*Work order*
Reproduce the passage of the text on the Adršpach-Teplice Rocks that opens with the words containing "The site was" and closes with "and surviving postcards.".
#### Text segment
Adršpach-Teplice Rocks

The Adršpach-Teplice Rocks (Adršpašsko-teplické skály, Adersbach-Weckelsdorfer Felsenstadt) are a set of sandstone formations in Hradec Králové Region of the Czech Republic. They are named after two nearby municipalities: Adršpach, and Teplice nad Metují.

The site was apparently a regional destination during the 19th and early 20th century, as attested by the varied language of stone inscriptions on the site, and surviving postcards.

The rocks have been protected as a national nature reserve since 1933, and since 1991 the reserve is within the Broumovsko Protected Landscape Area. The national nature reserve has an area of 17.12 km2.

The area is a popular destination for rock climbers. In recent years, it has become a focus for the high-risk climbing-related sport of rock jumping.

The area is also one of the largest permanent breeding sites of peregrine falcon in Europe, as they are protected here under national law. Some areas have been designated off limits to climbers and hikers to make sure the birds aren't disturbed.
########
#### Data section
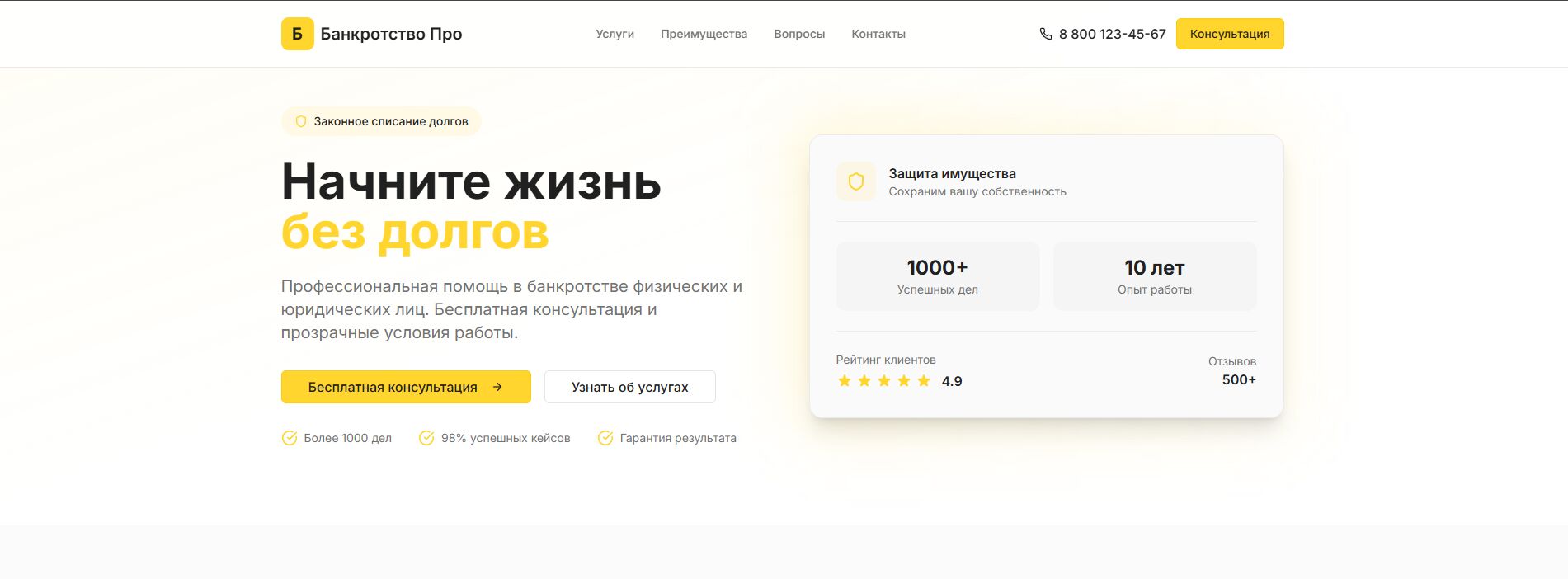This screenshot has height=579, width=1568.
Task: Click the checkmark icon by Гарантия результата
Action: point(605,438)
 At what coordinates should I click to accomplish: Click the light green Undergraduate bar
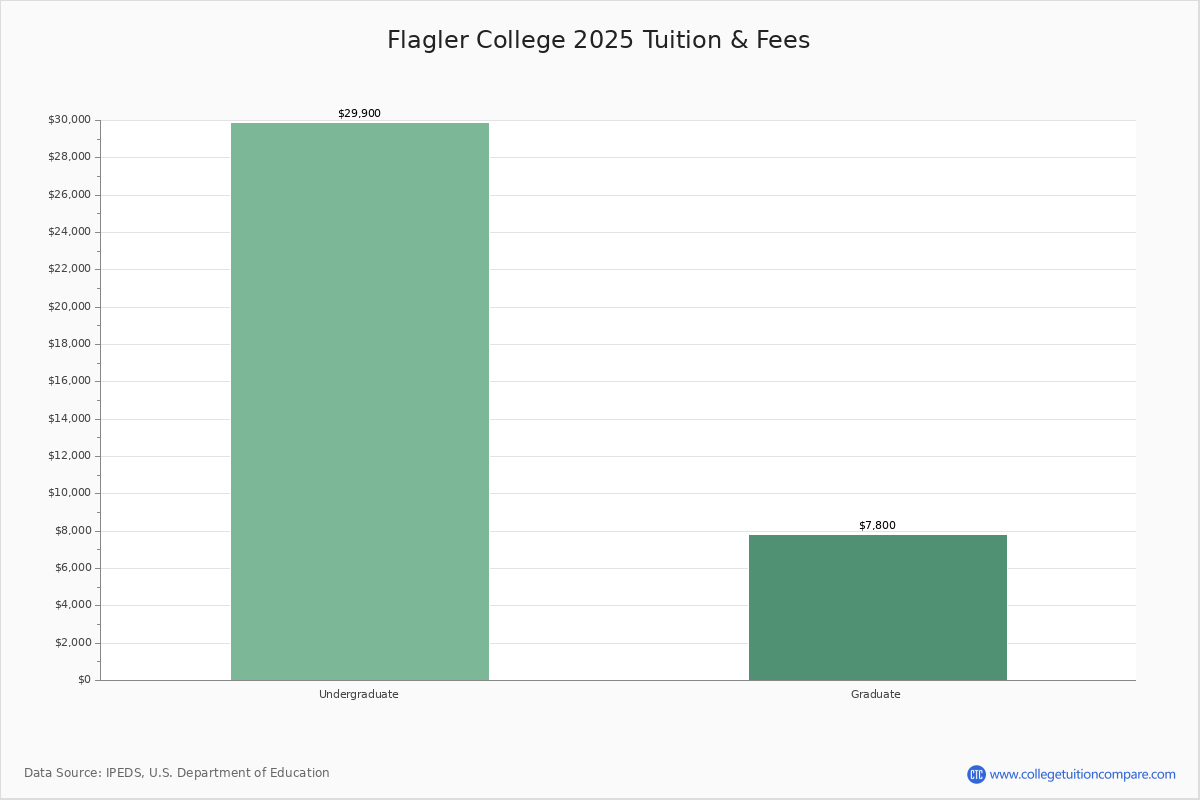(360, 401)
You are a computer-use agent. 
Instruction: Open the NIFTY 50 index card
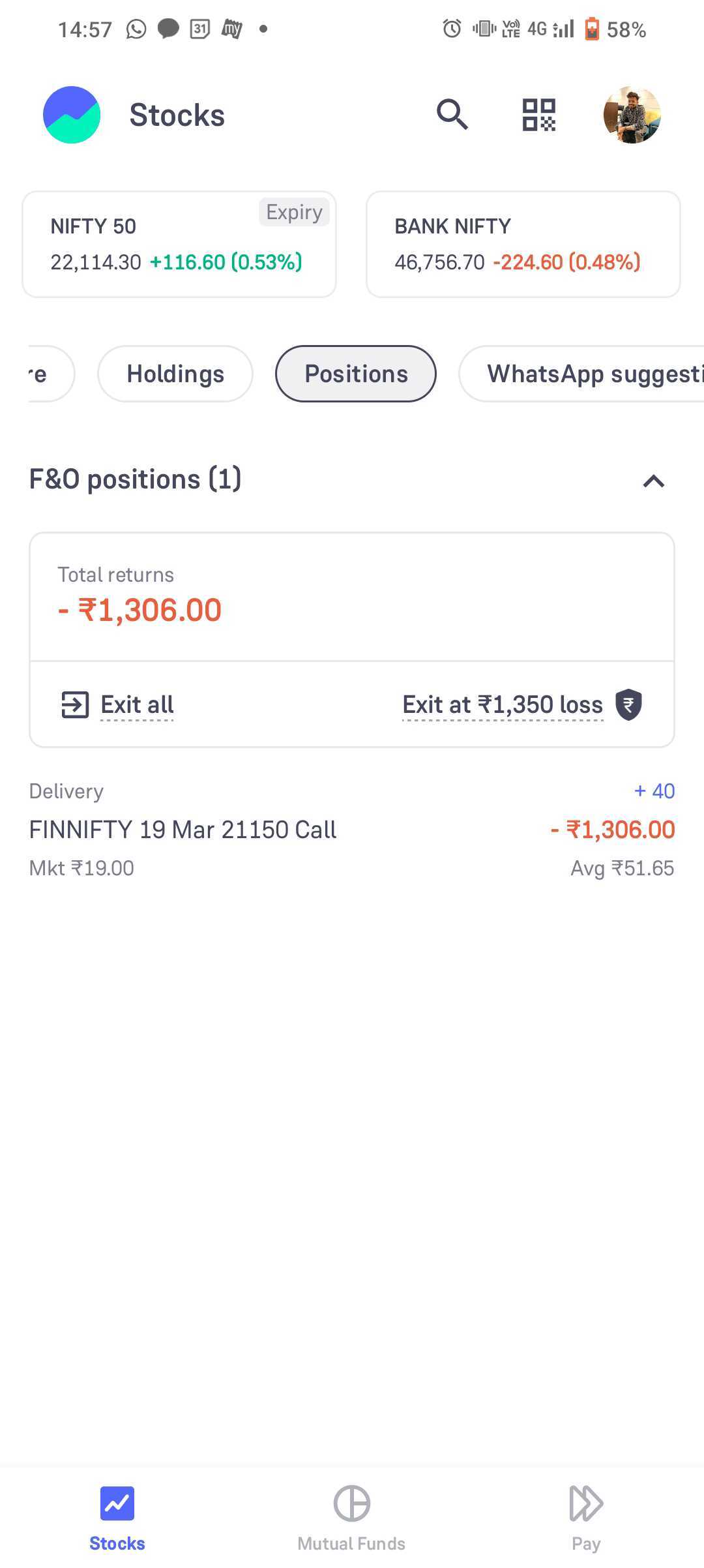point(179,245)
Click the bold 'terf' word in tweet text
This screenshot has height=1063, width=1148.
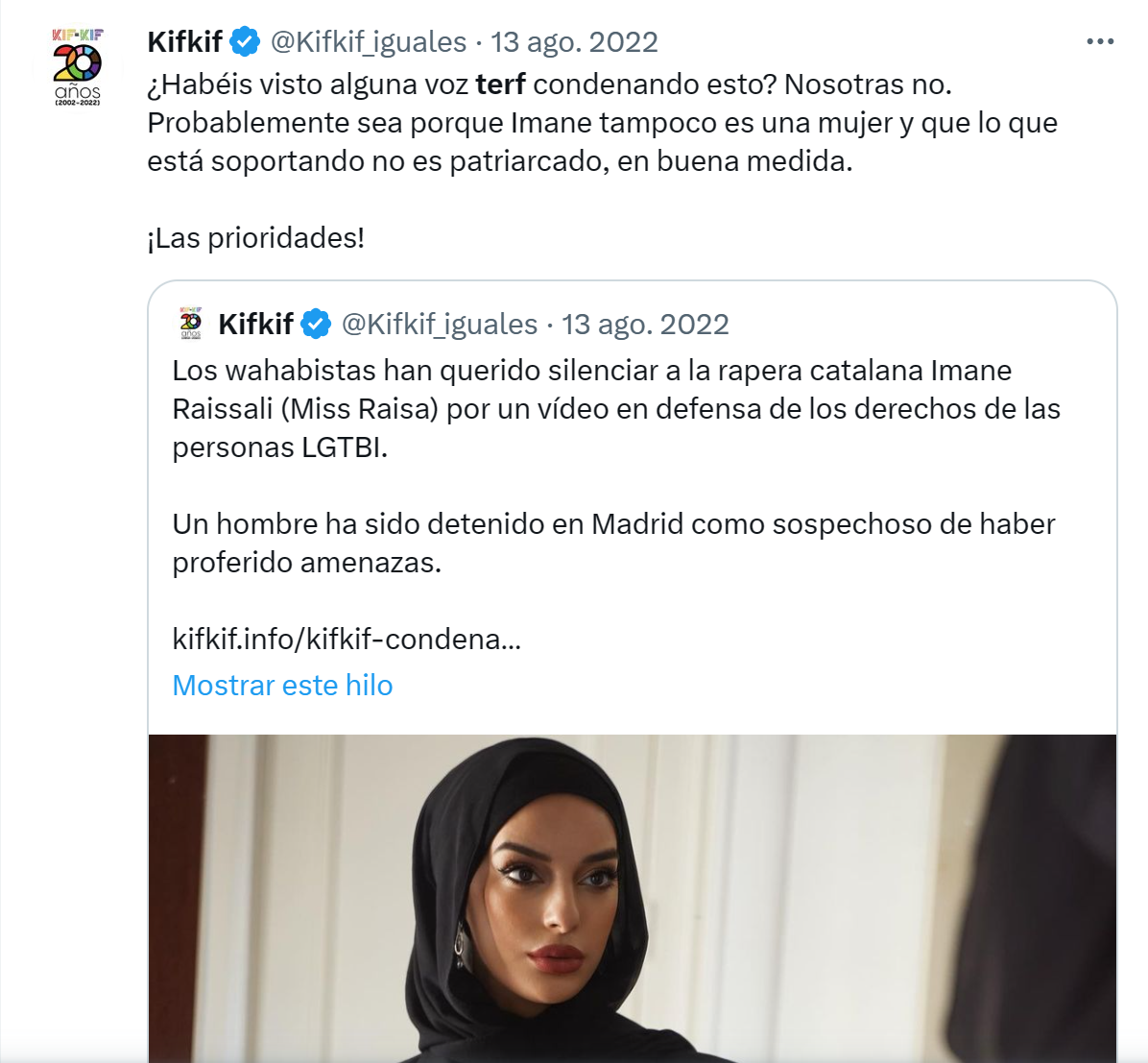pos(500,85)
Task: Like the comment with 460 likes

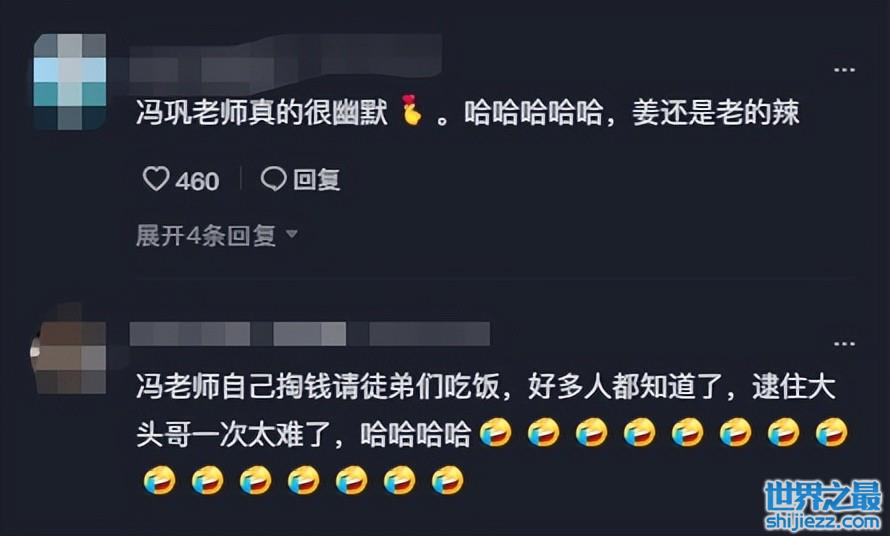Action: tap(156, 179)
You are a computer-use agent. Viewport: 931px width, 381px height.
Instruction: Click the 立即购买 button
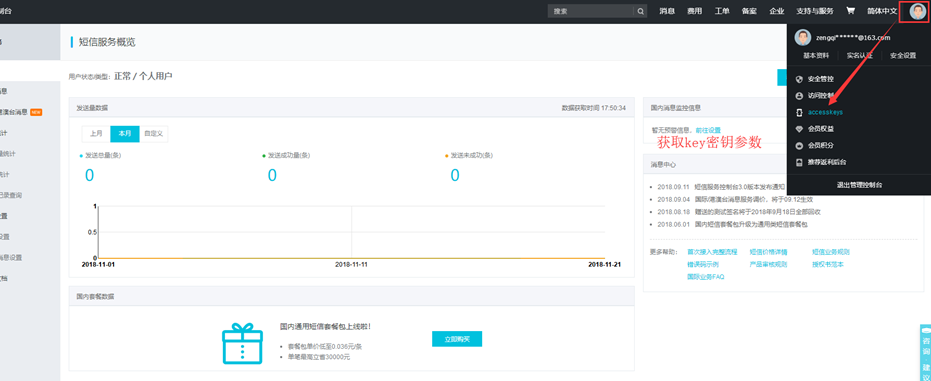coord(457,339)
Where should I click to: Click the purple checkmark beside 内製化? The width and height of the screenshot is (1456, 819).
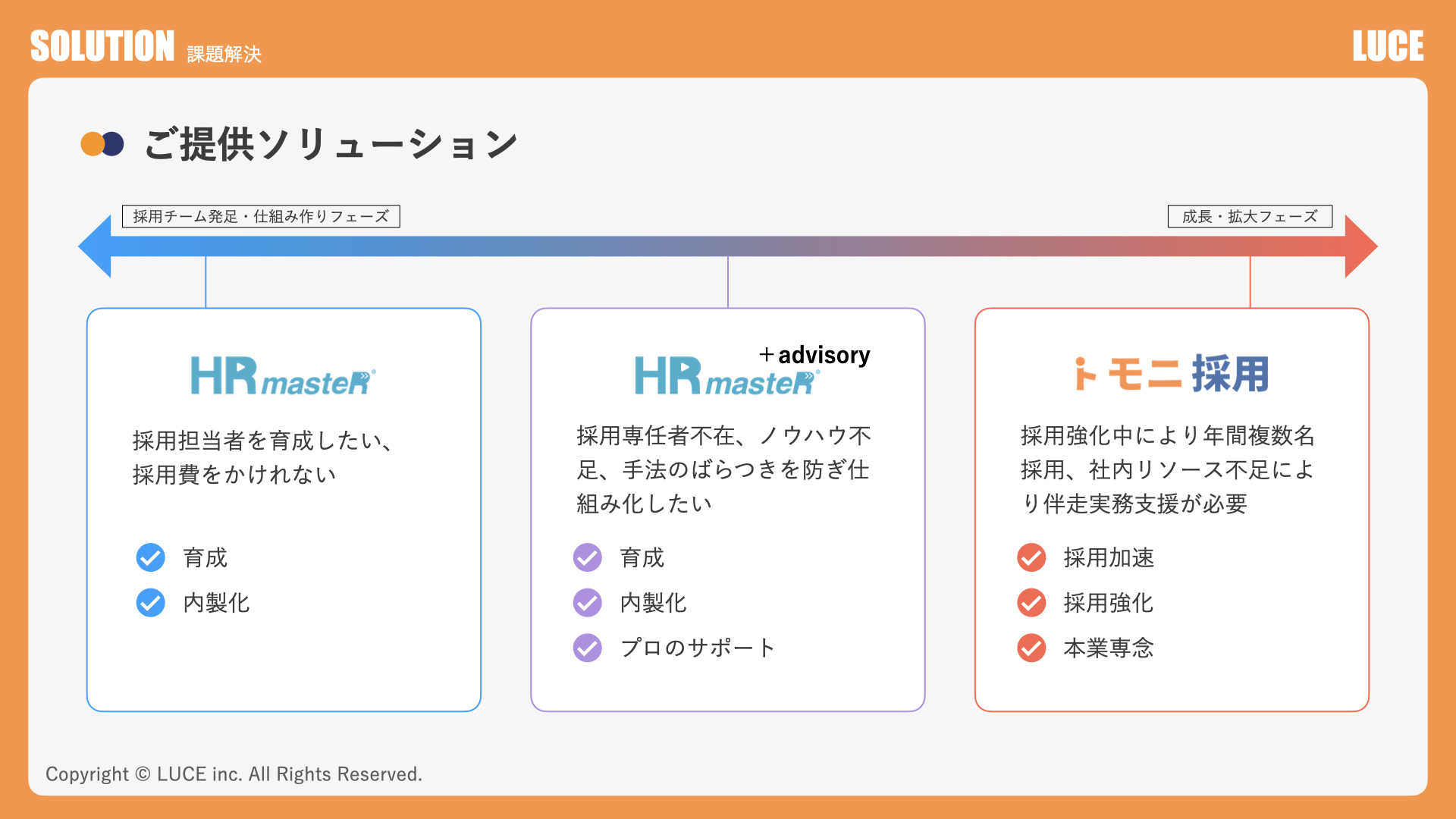(588, 603)
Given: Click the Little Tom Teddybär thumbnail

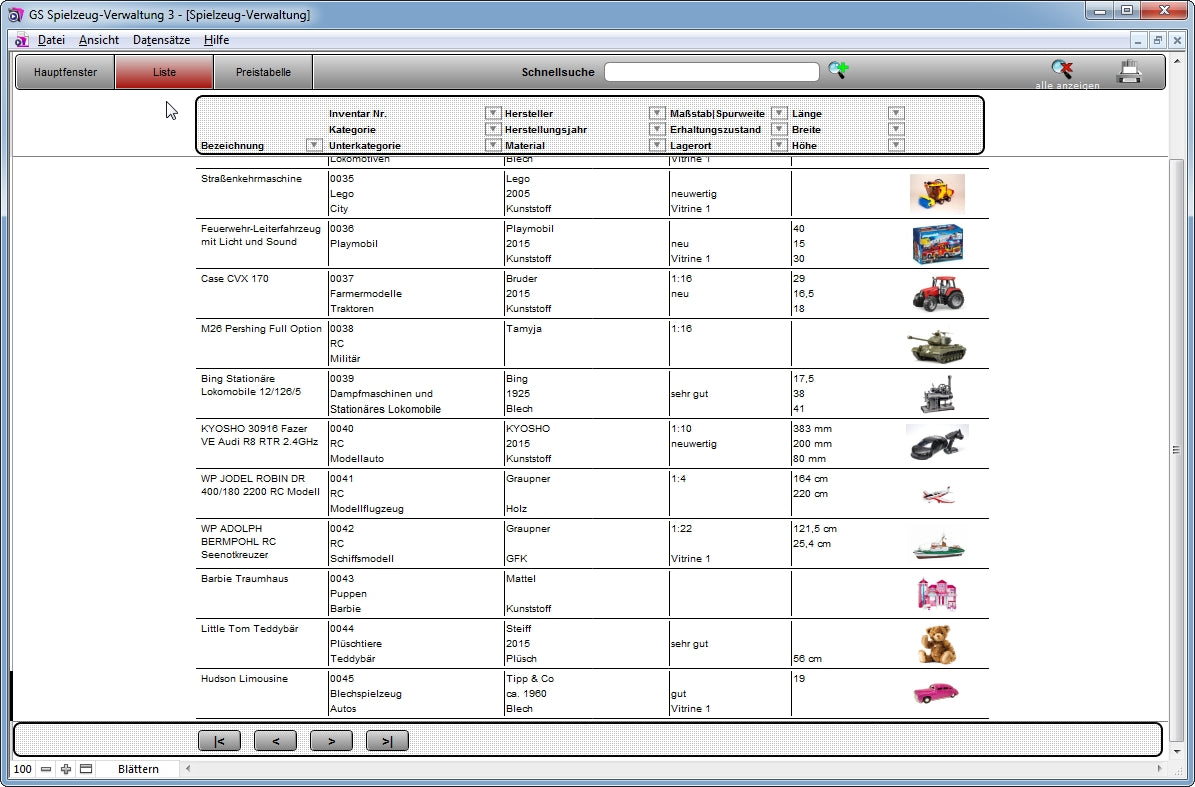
########
*Exercise result*
The site was apparently a regional destination during the 19th and early 20th century, as attested by the varied language of stone inscriptions on the site, and surviving postcards.